### [SET EXERCISE]
Replace "Where should I click to" with "Which spot should I click to" everywhere in the data below and leave everything else unchanged.

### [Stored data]
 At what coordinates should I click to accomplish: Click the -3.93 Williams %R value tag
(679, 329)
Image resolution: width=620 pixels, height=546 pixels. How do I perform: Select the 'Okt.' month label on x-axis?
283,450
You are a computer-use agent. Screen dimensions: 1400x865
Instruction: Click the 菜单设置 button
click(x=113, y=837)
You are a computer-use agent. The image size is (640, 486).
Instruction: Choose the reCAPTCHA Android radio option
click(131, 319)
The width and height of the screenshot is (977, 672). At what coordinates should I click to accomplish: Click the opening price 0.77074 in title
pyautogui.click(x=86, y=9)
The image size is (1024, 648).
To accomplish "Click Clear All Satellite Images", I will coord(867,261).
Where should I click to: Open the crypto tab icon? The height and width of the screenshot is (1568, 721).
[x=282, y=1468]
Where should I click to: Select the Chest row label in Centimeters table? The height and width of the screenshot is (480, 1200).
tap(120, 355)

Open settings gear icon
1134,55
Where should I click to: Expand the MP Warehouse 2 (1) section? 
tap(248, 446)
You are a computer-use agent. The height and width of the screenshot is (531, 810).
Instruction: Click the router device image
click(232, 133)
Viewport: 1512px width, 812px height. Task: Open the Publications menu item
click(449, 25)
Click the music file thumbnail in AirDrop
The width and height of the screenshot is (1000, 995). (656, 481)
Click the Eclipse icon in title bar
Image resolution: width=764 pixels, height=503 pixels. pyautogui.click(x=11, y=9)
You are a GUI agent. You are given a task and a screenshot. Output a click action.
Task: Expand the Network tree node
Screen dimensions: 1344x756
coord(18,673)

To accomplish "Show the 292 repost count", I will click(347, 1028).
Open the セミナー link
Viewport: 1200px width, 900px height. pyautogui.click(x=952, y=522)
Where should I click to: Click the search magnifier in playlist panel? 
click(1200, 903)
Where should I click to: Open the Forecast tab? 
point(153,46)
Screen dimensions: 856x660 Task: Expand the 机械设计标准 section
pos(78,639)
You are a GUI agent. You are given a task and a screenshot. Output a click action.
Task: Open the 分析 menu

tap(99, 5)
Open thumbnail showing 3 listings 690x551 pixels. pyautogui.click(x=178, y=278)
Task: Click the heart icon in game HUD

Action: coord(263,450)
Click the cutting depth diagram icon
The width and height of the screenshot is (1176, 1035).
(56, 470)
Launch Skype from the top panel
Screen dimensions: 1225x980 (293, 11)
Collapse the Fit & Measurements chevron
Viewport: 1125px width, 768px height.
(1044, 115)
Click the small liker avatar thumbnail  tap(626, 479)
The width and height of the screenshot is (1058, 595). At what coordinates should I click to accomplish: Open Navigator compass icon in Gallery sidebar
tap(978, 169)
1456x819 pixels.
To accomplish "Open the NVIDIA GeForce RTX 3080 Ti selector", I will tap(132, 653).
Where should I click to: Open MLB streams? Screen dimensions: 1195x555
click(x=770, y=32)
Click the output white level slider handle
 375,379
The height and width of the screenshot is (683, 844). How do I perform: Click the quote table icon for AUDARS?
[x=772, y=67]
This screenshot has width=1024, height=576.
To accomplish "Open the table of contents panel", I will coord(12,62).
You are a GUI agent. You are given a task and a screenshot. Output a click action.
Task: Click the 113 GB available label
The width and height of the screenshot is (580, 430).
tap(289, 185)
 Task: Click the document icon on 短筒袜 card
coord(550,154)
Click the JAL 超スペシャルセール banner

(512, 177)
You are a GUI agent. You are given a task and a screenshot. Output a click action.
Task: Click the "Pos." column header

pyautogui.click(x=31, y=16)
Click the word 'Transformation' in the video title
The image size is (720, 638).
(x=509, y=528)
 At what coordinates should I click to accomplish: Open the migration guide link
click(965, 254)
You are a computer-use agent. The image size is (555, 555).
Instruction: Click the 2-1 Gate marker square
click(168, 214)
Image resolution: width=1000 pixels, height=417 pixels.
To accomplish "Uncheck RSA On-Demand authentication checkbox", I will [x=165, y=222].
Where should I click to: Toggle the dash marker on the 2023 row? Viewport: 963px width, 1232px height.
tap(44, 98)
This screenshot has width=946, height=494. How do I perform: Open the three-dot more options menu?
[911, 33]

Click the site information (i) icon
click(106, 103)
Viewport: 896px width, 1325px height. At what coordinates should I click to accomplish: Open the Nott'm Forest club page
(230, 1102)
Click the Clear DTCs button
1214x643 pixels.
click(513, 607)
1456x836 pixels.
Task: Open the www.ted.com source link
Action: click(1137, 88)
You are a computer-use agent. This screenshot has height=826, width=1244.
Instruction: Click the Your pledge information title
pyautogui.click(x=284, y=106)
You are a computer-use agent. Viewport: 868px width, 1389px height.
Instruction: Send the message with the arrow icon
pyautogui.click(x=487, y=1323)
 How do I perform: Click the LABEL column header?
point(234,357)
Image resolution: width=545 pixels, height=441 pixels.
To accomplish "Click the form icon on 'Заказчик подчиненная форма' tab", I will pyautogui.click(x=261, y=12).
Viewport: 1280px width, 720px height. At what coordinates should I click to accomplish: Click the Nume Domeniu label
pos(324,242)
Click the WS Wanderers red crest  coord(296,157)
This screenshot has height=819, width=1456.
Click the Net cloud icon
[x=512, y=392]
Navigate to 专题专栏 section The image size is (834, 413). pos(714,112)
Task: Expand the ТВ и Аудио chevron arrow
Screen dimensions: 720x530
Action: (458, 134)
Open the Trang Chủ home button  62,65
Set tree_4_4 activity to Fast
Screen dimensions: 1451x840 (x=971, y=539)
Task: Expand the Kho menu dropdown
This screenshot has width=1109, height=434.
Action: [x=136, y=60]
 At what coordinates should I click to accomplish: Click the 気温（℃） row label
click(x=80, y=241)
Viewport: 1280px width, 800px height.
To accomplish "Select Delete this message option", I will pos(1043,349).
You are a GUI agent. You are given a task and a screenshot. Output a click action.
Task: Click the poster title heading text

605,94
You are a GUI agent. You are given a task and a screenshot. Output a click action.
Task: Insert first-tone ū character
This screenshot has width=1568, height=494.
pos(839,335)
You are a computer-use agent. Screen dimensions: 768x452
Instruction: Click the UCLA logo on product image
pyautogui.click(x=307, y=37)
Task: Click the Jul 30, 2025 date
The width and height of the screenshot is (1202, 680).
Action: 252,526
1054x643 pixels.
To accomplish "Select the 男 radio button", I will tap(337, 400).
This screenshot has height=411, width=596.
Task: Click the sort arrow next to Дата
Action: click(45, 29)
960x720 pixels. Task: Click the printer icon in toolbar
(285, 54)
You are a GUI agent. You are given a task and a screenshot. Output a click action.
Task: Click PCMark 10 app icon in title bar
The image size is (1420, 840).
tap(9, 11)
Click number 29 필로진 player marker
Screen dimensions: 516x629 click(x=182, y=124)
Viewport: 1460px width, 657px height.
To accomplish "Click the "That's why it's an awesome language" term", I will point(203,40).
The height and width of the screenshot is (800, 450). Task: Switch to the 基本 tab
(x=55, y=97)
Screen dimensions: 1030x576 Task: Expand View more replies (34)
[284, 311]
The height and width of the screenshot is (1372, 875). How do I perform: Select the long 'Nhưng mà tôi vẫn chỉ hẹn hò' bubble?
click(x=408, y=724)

### [FINISHED EXERCISE]
 At what coordinates should I click to accomplish: Click the -3.93 Williams %R value tag
(679, 329)
Image resolution: width=620 pixels, height=546 pixels. How do I perform: Select the 'Okt.' month label on x-axis?
283,450
You are a computer-use agent. Screen dimensions: 1400x865
Instruction: Click the 菜单设置 button
click(x=113, y=837)
You are a computer-use agent. The image size is (640, 486).
Instruction: Choose the reCAPTCHA Android radio option
click(131, 319)
The width and height of the screenshot is (977, 672). At what coordinates should I click to accomplish: Click the opening price 0.77074 in title
pyautogui.click(x=86, y=9)
The image size is (1024, 648).
To accomplish "Click Clear All Satellite Images", I will coord(867,261).
Which spot should I click to: Open the crypto tab icon? The height and width of the screenshot is (1568, 721).
[x=282, y=1468]
Which spot should I click to: Select the Chest row label in Centimeters table? The height and width of the screenshot is (480, 1200).
tap(120, 355)

Open settings gear icon
1134,55
Which spot should I click to: Expand the MP Warehouse 2 (1) section? 
tap(248, 446)
You are a computer-use agent. The height and width of the screenshot is (531, 810).
Instruction: Click the router device image
click(232, 133)
Viewport: 1512px width, 812px height. Task: Open the Publications menu item
click(449, 25)
Click the music file thumbnail in AirDrop
The width and height of the screenshot is (1000, 995). (656, 481)
Click the Eclipse icon in title bar
Image resolution: width=764 pixels, height=503 pixels. pyautogui.click(x=11, y=9)
You are a GUI agent. You are given a task and a screenshot. Output a click action.
Task: Expand the Network tree node
Screen dimensions: 1344x756
coord(18,673)

To accomplish "Show the 292 repost count", I will click(347, 1028).
Open the セミナー link
Viewport: 1200px width, 900px height. pyautogui.click(x=952, y=522)
Which spot should I click to: Click the search magnifier in playlist panel? 
click(1200, 903)
Which spot should I click to: Open the Forecast tab? 
point(153,46)
Screen dimensions: 856x660 Task: Expand the 机械设计标准 section
pos(78,639)
You are a GUI agent. You are given a task and a screenshot. Output a click action.
Task: Open the 分析 menu

tap(99, 5)
Open thumbnail showing 3 listings 690x551 pixels. pyautogui.click(x=178, y=278)
Task: Click the heart icon in game HUD

Action: coord(263,450)
Click the cutting depth diagram icon
The width and height of the screenshot is (1176, 1035).
(56, 470)
Launch Skype from the top panel
Screen dimensions: 1225x980 (293, 11)
Collapse the Fit & Measurements chevron
Viewport: 1125px width, 768px height.
(1044, 115)
Click the small liker avatar thumbnail  tap(626, 479)
The width and height of the screenshot is (1058, 595). At what coordinates should I click to accomplish: Open Navigator compass icon in Gallery sidebar
tap(978, 169)
1456x819 pixels.
To accomplish "Open the NVIDIA GeForce RTX 3080 Ti selector", I will tap(132, 653).
Which spot should I click to: Open MLB streams? Screen dimensions: 1195x555
click(x=770, y=32)
Click the output white level slider handle
 375,379
The height and width of the screenshot is (683, 844). How do I perform: Click the quote table icon for AUDARS?
[x=772, y=67]
This screenshot has width=1024, height=576.
To accomplish "Open the table of contents panel", I will coord(12,62).
You are a GUI agent. You are given a task and a screenshot. Output a click action.
Task: Click the 113 GB available label
The width and height of the screenshot is (580, 430).
tap(289, 185)
 Task: Click the document icon on 短筒袜 card
coord(550,154)
Click the JAL 超スペシャルセール banner

(512, 177)
You are a GUI agent. You are given a task and a screenshot. Output a click action.
Task: Click the "Pos." column header

pyautogui.click(x=31, y=16)
Click the word 'Transformation' in the video title
The image size is (720, 638).
(x=509, y=528)
 At what coordinates should I click to accomplish: Open the migration guide link
click(965, 254)
You are a computer-use agent. The image size is (555, 555).
Instruction: Click the 2-1 Gate marker square
click(168, 214)
Image resolution: width=1000 pixels, height=417 pixels.
To accomplish "Uncheck RSA On-Demand authentication checkbox", I will [x=165, y=222].
Which spot should I click to: Toggle the dash marker on the 2023 row? Viewport: 963px width, 1232px height.
tap(44, 98)
This screenshot has width=946, height=494. How do I perform: Open the three-dot more options menu?
[911, 33]

Click the site information (i) icon
click(106, 103)
Viewport: 896px width, 1325px height. At what coordinates should I click to accomplish: Open the Nott'm Forest club page
(230, 1102)
Click the Clear DTCs button
1214x643 pixels.
click(513, 607)
1456x836 pixels.
Task: Open the www.ted.com source link
Action: click(1137, 88)
You are a computer-use agent. This screenshot has height=826, width=1244.
Instruction: Click the Your pledge information title
pyautogui.click(x=284, y=106)
You are a computer-use agent. Viewport: 868px width, 1389px height.
Instruction: Send the message with the arrow icon
pyautogui.click(x=487, y=1323)
 How do I perform: Click the LABEL column header?
point(234,357)
Image resolution: width=545 pixels, height=441 pixels.
To accomplish "Click the form icon on 'Заказчик подчиненная форма' tab", I will pyautogui.click(x=261, y=12).
Viewport: 1280px width, 720px height. At what coordinates should I click to accomplish: Click the Nume Domeniu label
pos(324,242)
Click the WS Wanderers red crest  coord(296,157)
This screenshot has height=819, width=1456.
Click the Net cloud icon
[x=512, y=392]
Navigate to 专题专栏 section The image size is (834, 413). pos(714,112)
Task: Expand the ТВ и Аудио chevron arrow
Screen dimensions: 720x530
Action: (458, 134)
Open the Trang Chủ home button  62,65
Set tree_4_4 activity to Fast
Screen dimensions: 1451x840 (x=971, y=539)
Task: Expand the Kho menu dropdown
This screenshot has width=1109, height=434.
Action: [x=136, y=60]
 At what coordinates should I click to accomplish: Click the 気温（℃） row label
click(x=80, y=241)
Viewport: 1280px width, 800px height.
To accomplish "Select Delete this message option", I will pos(1043,349).
You are a GUI agent. You are given a task and a screenshot. Output a click action.
Task: Click the poster title heading text

605,94
You are a GUI agent. You are given a task and a screenshot. Output a click action.
Task: Insert first-tone ū character
This screenshot has width=1568, height=494.
pos(839,335)
You are a computer-use agent. Screen dimensions: 768x452
Instruction: Click the UCLA logo on product image
pyautogui.click(x=307, y=37)
Task: Click the Jul 30, 2025 date
The width and height of the screenshot is (1202, 680).
Action: 252,526
1054x643 pixels.
To accomplish "Select the 男 radio button", I will tap(337, 400).
This screenshot has height=411, width=596.
Task: Click the sort arrow next to Дата
Action: click(45, 29)
960x720 pixels. Task: Click the printer icon in toolbar
(285, 54)
You are a GUI agent. You are given a task and a screenshot. Output a click action.
Task: Click PCMark 10 app icon in title bar
The image size is (1420, 840).
tap(9, 11)
Click number 29 필로진 player marker
Screen dimensions: 516x629 click(x=182, y=124)
Viewport: 1460px width, 657px height.
To accomplish "Click the "That's why it's an awesome language" term", I will point(203,40).
The height and width of the screenshot is (800, 450). Task: Switch to the 基本 tab
(x=55, y=97)
Screen dimensions: 1030x576 Task: Expand View more replies (34)
[284, 311]
The height and width of the screenshot is (1372, 875). How do I perform: Select the long 'Nhưng mà tôi vẫn chỉ hẹn hò' bubble?
click(x=408, y=724)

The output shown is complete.